No grego clássico, hupokrités era, primeiro, um orador e, então, um ator. Assim, figuradamente, a palavra passou a ser aplicada a qualquer pessoa que trata o mundo como se fosse um palco onde ela executa um papel. Deixa de lado a sua verdadeira identidade e assume uma identidade falsa. Já não é mais ela mesma, mas disfarça-se, personalizando alguma outra pessoa. Usa uma máscara. No teatro, não há mal algum ou mentira da parte dos atores que executam os seus papéis. E uma situação convencional. O auditório sabe que veio assistir a uma peça; não é iludido.
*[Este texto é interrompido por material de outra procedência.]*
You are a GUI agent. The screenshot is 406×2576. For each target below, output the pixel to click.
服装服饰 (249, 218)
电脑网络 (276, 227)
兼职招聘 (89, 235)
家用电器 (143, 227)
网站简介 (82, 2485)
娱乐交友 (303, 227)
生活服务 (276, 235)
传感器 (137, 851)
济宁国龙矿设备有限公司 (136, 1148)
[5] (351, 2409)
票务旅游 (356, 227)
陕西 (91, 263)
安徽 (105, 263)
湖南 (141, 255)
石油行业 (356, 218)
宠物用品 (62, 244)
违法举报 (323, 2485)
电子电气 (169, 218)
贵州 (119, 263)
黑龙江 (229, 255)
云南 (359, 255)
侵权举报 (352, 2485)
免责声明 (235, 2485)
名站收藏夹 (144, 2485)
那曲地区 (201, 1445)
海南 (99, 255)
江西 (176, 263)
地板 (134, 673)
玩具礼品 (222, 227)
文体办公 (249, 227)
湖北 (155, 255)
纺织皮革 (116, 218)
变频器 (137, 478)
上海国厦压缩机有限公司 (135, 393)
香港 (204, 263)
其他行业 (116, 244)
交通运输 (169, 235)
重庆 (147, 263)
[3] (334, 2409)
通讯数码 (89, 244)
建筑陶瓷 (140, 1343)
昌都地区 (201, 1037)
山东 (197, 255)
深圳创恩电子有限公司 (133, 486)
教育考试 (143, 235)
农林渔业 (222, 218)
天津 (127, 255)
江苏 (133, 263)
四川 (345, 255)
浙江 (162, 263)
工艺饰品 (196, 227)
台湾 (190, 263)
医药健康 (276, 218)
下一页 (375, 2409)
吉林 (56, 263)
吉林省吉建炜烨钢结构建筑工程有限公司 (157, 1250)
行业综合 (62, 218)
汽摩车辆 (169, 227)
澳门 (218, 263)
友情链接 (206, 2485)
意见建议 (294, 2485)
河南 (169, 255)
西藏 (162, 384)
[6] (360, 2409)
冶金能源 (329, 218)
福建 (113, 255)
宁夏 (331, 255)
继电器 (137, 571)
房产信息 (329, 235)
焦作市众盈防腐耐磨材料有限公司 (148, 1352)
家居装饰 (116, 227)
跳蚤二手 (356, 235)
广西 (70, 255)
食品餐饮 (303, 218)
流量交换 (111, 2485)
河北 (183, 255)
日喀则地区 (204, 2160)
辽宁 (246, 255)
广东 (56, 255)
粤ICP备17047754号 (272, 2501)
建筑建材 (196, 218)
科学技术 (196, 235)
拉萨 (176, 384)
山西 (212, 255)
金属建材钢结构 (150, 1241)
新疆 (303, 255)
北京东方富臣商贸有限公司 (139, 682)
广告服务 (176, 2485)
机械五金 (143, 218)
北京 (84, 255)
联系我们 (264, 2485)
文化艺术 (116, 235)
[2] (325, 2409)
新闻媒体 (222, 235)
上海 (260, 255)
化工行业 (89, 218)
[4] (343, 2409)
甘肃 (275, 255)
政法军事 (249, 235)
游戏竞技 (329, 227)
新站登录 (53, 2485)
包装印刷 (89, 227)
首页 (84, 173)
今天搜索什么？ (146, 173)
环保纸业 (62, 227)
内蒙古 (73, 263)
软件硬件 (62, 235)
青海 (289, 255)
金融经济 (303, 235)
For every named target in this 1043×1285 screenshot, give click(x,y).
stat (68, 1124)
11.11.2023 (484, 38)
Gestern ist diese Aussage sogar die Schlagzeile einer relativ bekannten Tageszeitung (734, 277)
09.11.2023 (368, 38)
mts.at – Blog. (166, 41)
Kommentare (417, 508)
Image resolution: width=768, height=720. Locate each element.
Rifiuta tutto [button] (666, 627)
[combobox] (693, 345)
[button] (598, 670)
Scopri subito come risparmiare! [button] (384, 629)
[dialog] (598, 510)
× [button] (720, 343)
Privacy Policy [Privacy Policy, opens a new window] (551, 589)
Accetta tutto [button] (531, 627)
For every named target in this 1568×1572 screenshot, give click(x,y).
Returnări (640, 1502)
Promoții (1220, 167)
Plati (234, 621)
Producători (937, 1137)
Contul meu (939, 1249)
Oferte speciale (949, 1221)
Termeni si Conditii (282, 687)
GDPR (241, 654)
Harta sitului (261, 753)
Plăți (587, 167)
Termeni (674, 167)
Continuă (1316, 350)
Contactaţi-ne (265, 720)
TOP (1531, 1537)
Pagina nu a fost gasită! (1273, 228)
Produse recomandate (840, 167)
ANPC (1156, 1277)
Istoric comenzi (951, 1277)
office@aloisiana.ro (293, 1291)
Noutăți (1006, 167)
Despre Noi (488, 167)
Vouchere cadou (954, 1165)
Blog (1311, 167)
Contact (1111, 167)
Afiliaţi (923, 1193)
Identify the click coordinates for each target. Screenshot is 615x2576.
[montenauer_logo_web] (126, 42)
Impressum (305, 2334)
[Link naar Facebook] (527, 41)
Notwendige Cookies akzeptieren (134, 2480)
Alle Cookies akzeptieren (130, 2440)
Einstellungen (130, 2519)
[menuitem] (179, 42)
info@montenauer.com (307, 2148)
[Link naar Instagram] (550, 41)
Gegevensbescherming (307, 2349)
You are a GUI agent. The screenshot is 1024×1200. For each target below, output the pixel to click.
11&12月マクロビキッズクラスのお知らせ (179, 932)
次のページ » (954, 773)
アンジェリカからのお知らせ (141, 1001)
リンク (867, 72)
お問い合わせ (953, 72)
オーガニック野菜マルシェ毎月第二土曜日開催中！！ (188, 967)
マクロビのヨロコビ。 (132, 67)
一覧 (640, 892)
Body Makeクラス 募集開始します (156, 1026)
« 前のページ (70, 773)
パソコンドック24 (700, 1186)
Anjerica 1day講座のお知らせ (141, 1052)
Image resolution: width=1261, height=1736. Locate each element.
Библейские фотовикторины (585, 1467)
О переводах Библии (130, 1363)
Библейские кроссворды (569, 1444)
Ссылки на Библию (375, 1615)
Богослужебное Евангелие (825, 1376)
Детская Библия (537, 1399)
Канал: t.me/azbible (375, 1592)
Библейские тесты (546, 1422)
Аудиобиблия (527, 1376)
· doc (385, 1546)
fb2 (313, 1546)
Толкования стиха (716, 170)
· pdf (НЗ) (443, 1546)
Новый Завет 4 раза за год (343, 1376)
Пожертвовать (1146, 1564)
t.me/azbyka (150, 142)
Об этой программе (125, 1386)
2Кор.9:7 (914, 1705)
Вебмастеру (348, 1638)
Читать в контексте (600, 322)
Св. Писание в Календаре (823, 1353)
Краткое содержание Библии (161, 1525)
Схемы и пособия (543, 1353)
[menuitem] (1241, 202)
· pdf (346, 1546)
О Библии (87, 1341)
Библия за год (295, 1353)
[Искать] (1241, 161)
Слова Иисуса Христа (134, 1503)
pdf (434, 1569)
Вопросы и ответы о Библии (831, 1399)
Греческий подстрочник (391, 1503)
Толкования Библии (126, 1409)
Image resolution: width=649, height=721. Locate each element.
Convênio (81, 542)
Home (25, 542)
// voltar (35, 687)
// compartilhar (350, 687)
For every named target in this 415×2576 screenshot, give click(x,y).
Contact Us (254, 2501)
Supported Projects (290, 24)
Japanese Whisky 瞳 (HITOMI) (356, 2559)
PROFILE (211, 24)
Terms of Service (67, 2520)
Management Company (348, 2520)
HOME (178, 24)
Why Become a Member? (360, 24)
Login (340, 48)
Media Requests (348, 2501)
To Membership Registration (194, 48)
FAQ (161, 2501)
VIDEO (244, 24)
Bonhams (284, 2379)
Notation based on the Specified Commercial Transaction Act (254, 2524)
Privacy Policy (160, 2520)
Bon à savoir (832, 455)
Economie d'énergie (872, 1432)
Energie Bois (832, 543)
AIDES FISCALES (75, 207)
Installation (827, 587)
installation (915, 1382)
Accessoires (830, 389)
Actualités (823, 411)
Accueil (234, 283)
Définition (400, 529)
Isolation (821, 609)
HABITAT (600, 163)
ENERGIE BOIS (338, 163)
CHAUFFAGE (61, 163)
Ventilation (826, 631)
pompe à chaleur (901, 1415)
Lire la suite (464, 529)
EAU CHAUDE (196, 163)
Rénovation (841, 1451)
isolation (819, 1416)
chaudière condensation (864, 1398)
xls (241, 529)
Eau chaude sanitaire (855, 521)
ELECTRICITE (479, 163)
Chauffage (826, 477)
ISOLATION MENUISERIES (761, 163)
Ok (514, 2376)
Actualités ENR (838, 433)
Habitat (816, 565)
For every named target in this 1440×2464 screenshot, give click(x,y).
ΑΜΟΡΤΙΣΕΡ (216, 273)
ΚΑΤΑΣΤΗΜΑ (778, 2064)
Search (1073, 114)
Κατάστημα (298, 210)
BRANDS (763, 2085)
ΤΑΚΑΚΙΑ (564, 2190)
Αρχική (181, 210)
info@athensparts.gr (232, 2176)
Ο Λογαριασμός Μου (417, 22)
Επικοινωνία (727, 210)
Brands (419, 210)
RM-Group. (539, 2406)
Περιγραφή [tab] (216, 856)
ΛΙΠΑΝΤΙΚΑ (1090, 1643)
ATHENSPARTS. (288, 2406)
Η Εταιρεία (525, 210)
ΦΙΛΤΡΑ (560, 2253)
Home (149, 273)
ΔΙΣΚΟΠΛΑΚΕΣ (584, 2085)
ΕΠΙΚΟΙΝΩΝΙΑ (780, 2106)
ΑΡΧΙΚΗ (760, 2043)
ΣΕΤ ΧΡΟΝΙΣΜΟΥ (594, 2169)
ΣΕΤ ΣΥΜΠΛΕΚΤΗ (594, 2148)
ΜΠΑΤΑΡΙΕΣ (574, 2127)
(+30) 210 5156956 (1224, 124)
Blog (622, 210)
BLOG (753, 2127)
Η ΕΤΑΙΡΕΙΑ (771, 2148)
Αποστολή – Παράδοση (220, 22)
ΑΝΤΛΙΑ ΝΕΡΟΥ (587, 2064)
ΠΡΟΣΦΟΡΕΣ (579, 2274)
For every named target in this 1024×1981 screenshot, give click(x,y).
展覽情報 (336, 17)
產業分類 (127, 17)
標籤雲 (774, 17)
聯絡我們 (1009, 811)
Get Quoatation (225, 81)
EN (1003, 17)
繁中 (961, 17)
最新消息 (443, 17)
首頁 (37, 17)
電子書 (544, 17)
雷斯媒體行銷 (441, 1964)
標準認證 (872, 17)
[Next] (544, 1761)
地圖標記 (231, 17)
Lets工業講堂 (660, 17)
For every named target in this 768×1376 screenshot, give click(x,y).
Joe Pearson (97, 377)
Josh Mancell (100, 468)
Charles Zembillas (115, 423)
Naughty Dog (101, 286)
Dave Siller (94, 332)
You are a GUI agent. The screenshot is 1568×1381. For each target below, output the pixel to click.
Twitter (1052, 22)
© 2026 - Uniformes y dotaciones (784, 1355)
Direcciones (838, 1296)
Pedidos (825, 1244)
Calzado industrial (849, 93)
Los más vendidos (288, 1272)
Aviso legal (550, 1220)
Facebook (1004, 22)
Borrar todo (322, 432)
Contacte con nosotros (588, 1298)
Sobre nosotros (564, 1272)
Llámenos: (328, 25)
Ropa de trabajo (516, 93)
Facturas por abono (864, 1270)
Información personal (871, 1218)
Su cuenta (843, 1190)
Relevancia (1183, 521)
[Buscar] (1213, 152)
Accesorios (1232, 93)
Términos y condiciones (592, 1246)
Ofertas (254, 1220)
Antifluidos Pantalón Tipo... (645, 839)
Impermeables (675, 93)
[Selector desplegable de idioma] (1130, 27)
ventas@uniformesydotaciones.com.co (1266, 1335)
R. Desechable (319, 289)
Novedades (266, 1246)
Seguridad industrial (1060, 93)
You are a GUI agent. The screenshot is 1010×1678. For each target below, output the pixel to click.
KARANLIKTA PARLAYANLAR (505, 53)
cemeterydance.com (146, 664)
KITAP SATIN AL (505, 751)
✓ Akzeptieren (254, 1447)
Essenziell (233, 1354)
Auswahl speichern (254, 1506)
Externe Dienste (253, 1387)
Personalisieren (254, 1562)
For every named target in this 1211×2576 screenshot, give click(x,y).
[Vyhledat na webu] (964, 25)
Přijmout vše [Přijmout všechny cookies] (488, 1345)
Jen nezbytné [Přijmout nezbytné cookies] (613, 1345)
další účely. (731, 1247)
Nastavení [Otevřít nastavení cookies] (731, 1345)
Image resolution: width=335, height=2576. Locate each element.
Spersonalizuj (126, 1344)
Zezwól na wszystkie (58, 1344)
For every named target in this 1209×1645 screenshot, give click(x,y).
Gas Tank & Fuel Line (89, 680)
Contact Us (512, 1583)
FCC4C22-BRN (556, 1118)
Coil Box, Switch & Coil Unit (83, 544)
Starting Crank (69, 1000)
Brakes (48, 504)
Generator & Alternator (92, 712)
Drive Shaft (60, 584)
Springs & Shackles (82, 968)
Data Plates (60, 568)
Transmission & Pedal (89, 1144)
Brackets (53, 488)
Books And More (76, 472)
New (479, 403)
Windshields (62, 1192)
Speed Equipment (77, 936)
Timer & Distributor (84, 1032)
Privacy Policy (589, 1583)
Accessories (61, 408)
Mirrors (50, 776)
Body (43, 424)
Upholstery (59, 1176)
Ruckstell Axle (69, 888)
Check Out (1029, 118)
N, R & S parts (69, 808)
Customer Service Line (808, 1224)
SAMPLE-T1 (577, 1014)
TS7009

O problema com o hipócrita religioso, por outro lado, é que deliberadamente pretende enganar as pessoas. E como um ator na sua representação (de modo que o que vemos não é a pessoa real, mas um papel, uma máscara, um disfarce), mas é totalmente diferente do ator neste sentido: participa de alguma prática religiosa, que é uma atividade real, e a transforma em algo diferente daquilo que é na realidade, isto é, numa peça faz-de-conta, numa exibição teatral diante de um auditório. E tudo é feito para receber aplausos.
Nosso Senhor está preocupado do começo ao fim deste Sermão com as motivações, com os pensamentos escondidos no coração.